Do I need to peel the tomatoes for salsa?
Ideally, it’s best to peel the tomatoes when making salsa. If you’re the type who likes their salsa smooth and clean to the taste, it’s best to get rid of the skin. But if you don’t mind chewing on hard skin, you can retain it.
It all depends upon preference, some like it with skin intact and some don’t. Other methods you can use to easily peel tomato skin other than boiling are roasting or grilling.
How do I know if the salsa is spoiled?
It becomes obvious when the salsa has gone bad or inedible to consume. You will see traces of mold on top of the salsa’s surface. Once you see it, you should discard it and don’t even attempt to taste it just to make sure.

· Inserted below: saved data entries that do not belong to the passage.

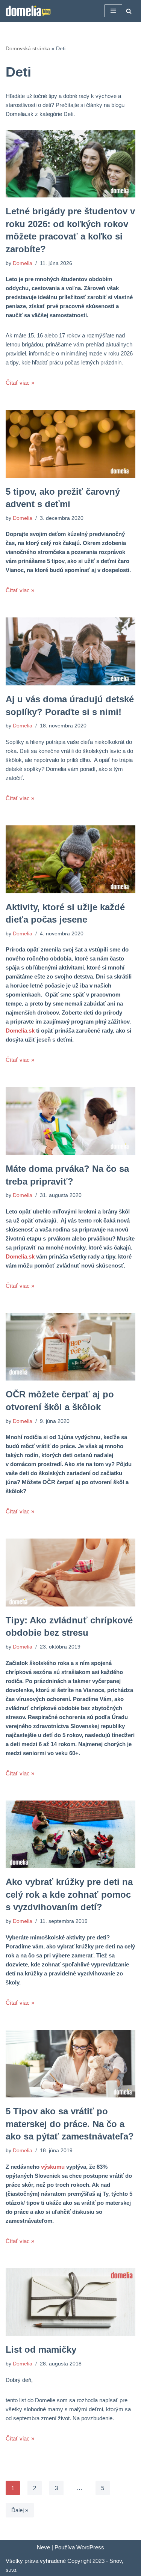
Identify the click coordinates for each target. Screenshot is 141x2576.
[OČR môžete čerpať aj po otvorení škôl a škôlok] (70, 1347)
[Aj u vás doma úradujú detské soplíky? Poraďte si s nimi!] (70, 651)
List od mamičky (41, 2349)
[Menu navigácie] (113, 11)
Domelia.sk (20, 1030)
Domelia (22, 263)
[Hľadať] (129, 11)
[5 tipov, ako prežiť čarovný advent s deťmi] (70, 444)
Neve (43, 2547)
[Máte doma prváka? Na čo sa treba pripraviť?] (70, 1121)
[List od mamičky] (70, 2302)
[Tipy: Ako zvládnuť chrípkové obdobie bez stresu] (70, 1572)
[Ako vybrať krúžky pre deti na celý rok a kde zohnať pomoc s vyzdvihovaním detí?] (70, 1834)
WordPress (90, 2547)
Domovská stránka (28, 48)
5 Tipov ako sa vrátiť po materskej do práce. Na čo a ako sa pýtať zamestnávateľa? (70, 2123)
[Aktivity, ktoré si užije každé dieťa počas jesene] (70, 859)
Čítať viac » (20, 382)
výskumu (53, 2166)
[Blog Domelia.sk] (28, 11)
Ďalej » (19, 2510)
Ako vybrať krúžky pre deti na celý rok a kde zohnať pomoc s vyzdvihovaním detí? (69, 1894)
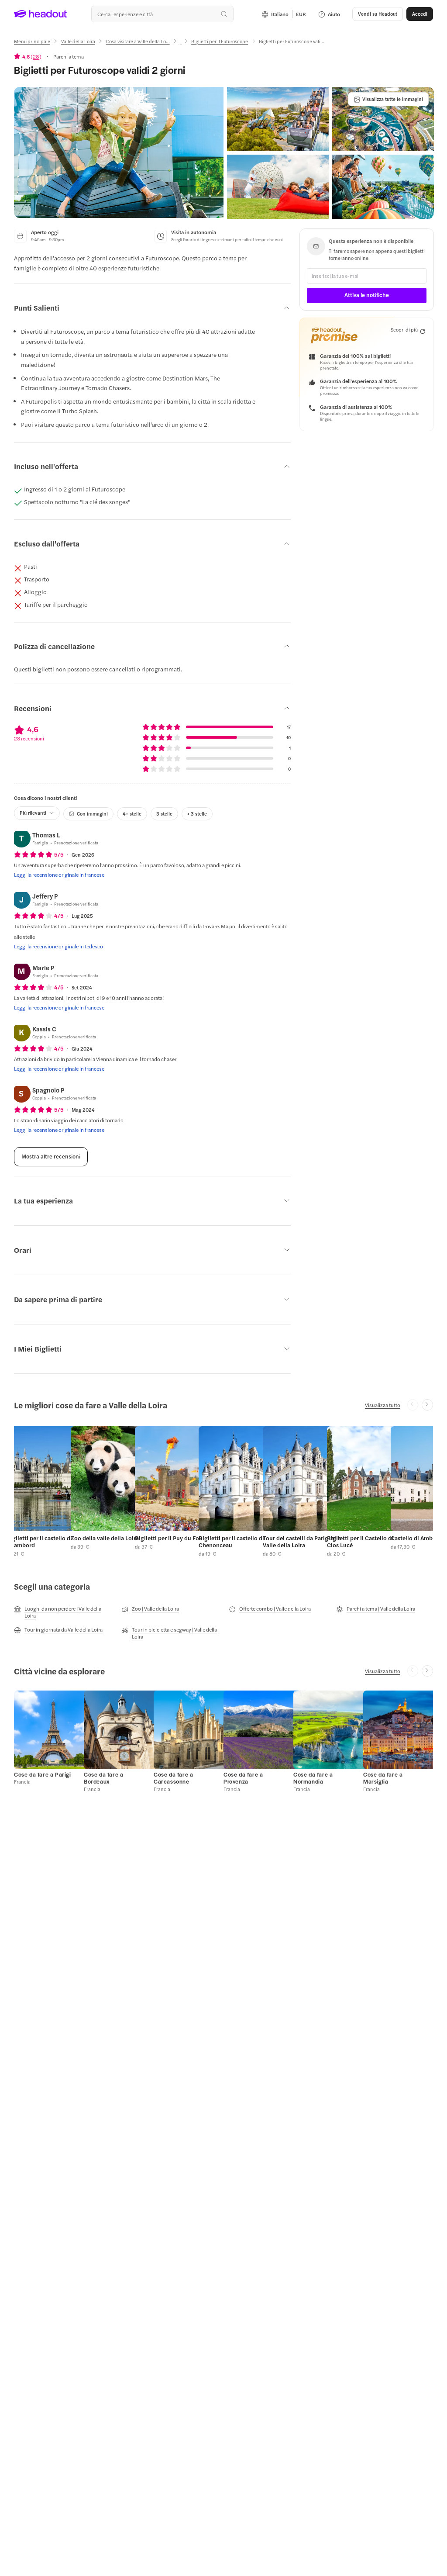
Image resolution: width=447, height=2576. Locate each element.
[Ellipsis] (180, 44)
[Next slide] (427, 1405)
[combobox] (162, 14)
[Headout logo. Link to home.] (40, 14)
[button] (119, 152)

If there are no molds visible on the surface, try tasting a bit of it. If it’s too sour or has a funky odor, discard it immediately. Do not consume spoiled salsa and throw out the whole batch. When in doubt, throw it out.
How do you thaw homemade frozen salsa?
The day before you need to consume the salsa, take it out from the freezer and move it to the top fridge. Let it thaw at least overnight or keep it there not longer than 3 days. If you’re in a hurry, you can use the microwave oven via a defrost setting. Just be careful with the temperature so you won’t end up with warm salsa.
How long can a homemade salsa stay in the fridge?
If you’re not storing the salsa in the freezer but in the fridge instead, it’s safe to consume within 6 days since it was made. Remember to never expose the salsa outside room temperature for more than 2 hours. Chances are, bacteria will start to build up which causes it to spoil pretty fast. Just take out a good amount of salsa that you need and return it to the fridge immediately.
You will never have to worry about running out of salsa at home when you plan ahead and freeze it good for 6 months. It’s one of the best ways to preserve tomatoes especially if you have a good harvest for the season.
Instead of wasting some of it, make it to a savory salsa that can provide half a year of supply for your convenience. As long as you prepare it the right way, you’re sure to enjoy your favorite Mexican dishes anytime.